— Teks bacaan —
Beranda / Berita / Aceh / KontraS Aceh: Pemerintah Diminta Cari Solusi Terhadap Persoalan Rohingya

KontraS Aceh: Pemerintah Diminta Cari Solusi Terhadap Persoalan Rohingya

Kamis, 16 November 2023 18:30 WIB

Font: Ukuran: - +

Reporter : Naufal Habibi

Koordinator KontraS Aceh, Azharul Husna. [Foto: IST]


DIALEKSIS.COM | Banda Aceh - Dalam kurun waktu tiga hari terakhir, 14-16 November 2023, terjadi gelombang kedatangan imigran etnis Rohingya di kawasan Aceh, tepatnya di Kabupaten Pidie dan Bireuen, melalui jalur laut. Kapal-kapal yang mereka tumpangi tiba dalam waktu berbeda dan mengangkut total 341 orang di Pidie, dan 249 orang di Bireuen.

Koordinator KontraS Aceh, Azharul Husna mengatakan ratusan pengungsi di Pidie telah dipindahkan ke penampungan pengungsi di Mina Raya. Sementara, di Bireuen muncul persoalan, yakni terjadi penolakan terhadap kedatangan mereka.

Informasi yang dihimpun Komisi untuk Orang Hilang dan Korban Tindak Kekerasan (KontraS) Aceh, Kamis 16 November 2023, para pengungsi yang tiba di perairan kawasan Jangka, Bireuen, sebenarnya telah sempat mendarat di pantai. 

Warga sekitar juga dikabarkan telah membantu para pengungsi dengan memberikannya makanan dan minuman sekadarnya. Namun sangat disayangkan para pengungsi kemudian diminta kembali ke kapal.

“Saat ini masih tersisa empat orang yang berada di darat dan berkomunikasi dengan pihak otoritas pemerintah yang tiba di lokasi,” ujar Azharul Husna kepada Dialeksis.com, Kamis (16/11/2023).

Azharul Husna mengatakan KontraS Aceh mendesak pemerintah agar memberikan pertolongan dengan mendaratkan para pengungsi yang berada dalam kondisi memprihantinkan. 

"Apalagi mereka nyaris sebulan terombang-ambing di lautan," ujarnya.

Di sisi lain, KontraS Aceh juga telah berulang kali menyampaikan tidak adanya mekanisme komprehensif yang seharusnya bisa dilakukan oleh pemerintah hingga di tingkat pusat terhadap penanganan pengungsi yang tiba di Aceh. 

Perpres 125/2016 telah menyatakan secara tegas, tepatnya di Pasal 2, bahwa Pemerintah Pusat bekerja sama dengan lembaga tinggi Perserikatan Bangsa-Bangsa (PBB) melalui organisasi internasional yang menangani pengungsi.

“Ketika pemerintah diam saja membiarkan persoalan ini berlarut-larut, sehingga terjadi penolakan, ini sangat kita sayangkan,” ujar Husna.

Perpres yang mengatur mekanisme perlindungan dan penanganan pengungsi ini, tambahnya, memberikan semangat adanya penerimaan negara untuk akses mencari dan mendapatkan suaka sebagai sebuah bentuk perlindungan.

— Tujuan 1 —
Tuliskan semua ucapan Azharul Husna yang dikutip secara langsung dalam tanda petik pada berita tentang pengungsi Rohingya di Aceh.
— Tujuan 2 —
Teruskan berita tentang pengungsi Rohingya di Aceh dengan menulis bagian berikutnya setelah kalimat terakhirnya.
Item-item yang menyusul sama sekali tidak berkaitan dengan berita tentang pengungsi Rohingya di Aceh.

Data penentuan lokasi target yang terlihat

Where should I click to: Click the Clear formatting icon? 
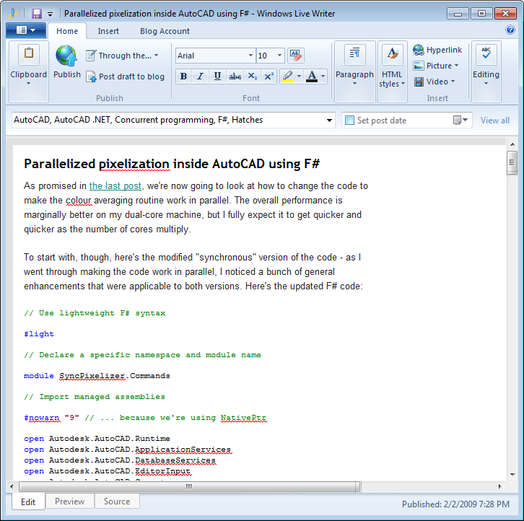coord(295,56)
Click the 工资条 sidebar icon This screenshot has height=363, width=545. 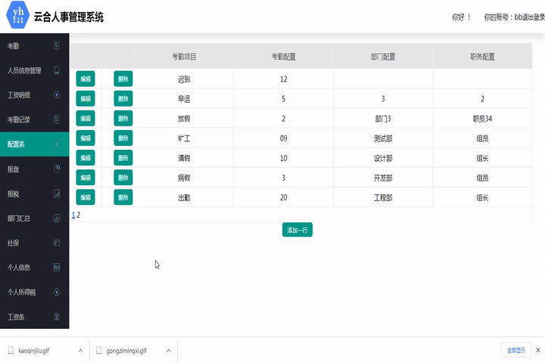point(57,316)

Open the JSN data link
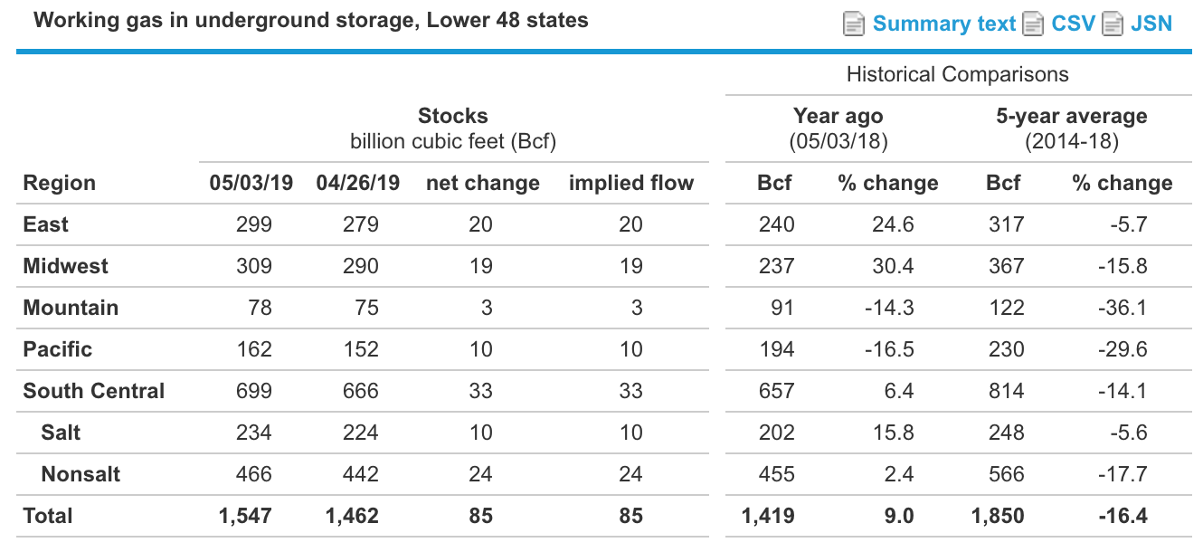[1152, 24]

— Hasil akhir 1 —
1. Saat ini masih tersisa empat orang yang berada di darat dan berkomunikasi dengan pihak otoritas pemerintah yang tiba di lokasi
2. Apalagi mereka nyaris sebulan terombang-ambing di lautan
3. Ketika pemerintah diam saja membiarkan persoalan ini berlarut-larut, sehingga terjadi penolakan, ini sangat kita sayangkan

— Hasil akhir 2 —
“Tidak ada ketentuan dalam Perpres ini untuk adanya penghalangan atau pencegahan pengungsi untuk masuk ke wilayah Indonesia, Pemerintah Pusat punya tanggung jawab dan peran aktif di sini seharusnya,” ujarnya.

Membiarkan Aceh menyelesaikan masalahnya sendiri terkait fungsi ini, sebut Husna, justru melawan semangat dari Perpres itu sendiri. 

Penolakan terhadap pengungsi yang sudah sempat mendarat lalu mengembalikan mereka ke perairan, justru melanggar prinsip ‘non-refoulement‘ yang merupakan salah satu kewajiban internasional bagi setiap negara.

Padahal, penderitaan yang dialami pengungsi Rohingya yang memaksa mereka untuk berpindah tempat mencari penghidupan, tak bisa dilepaskan dari sejarah kekerasan yang dialaminya di Myanmar, sejak puluhan tahun silam. 

Bahkan kekerasan itu masih berlangsung hingga sekarang di Myanmar. Aceh tentu tidak asing dengan pengalaman tersebut, karena ketika konflik terjadi di masa lalu, banyak warga Aceh yang terancam keselamatannya sehingga harus mencari suaka ke luar negeri.

“Ketika pemerintah diam saja tutup mata atas apa yang sedang terjadi, apalagi dengan membiarkan pengungsi ditolak (kembali ke lautan), maka ini jelas-jelas tidak punya empati. Komitmen negara terhadap penegakan hak asasi manusia sedang dipertanyakan,” ujarnya.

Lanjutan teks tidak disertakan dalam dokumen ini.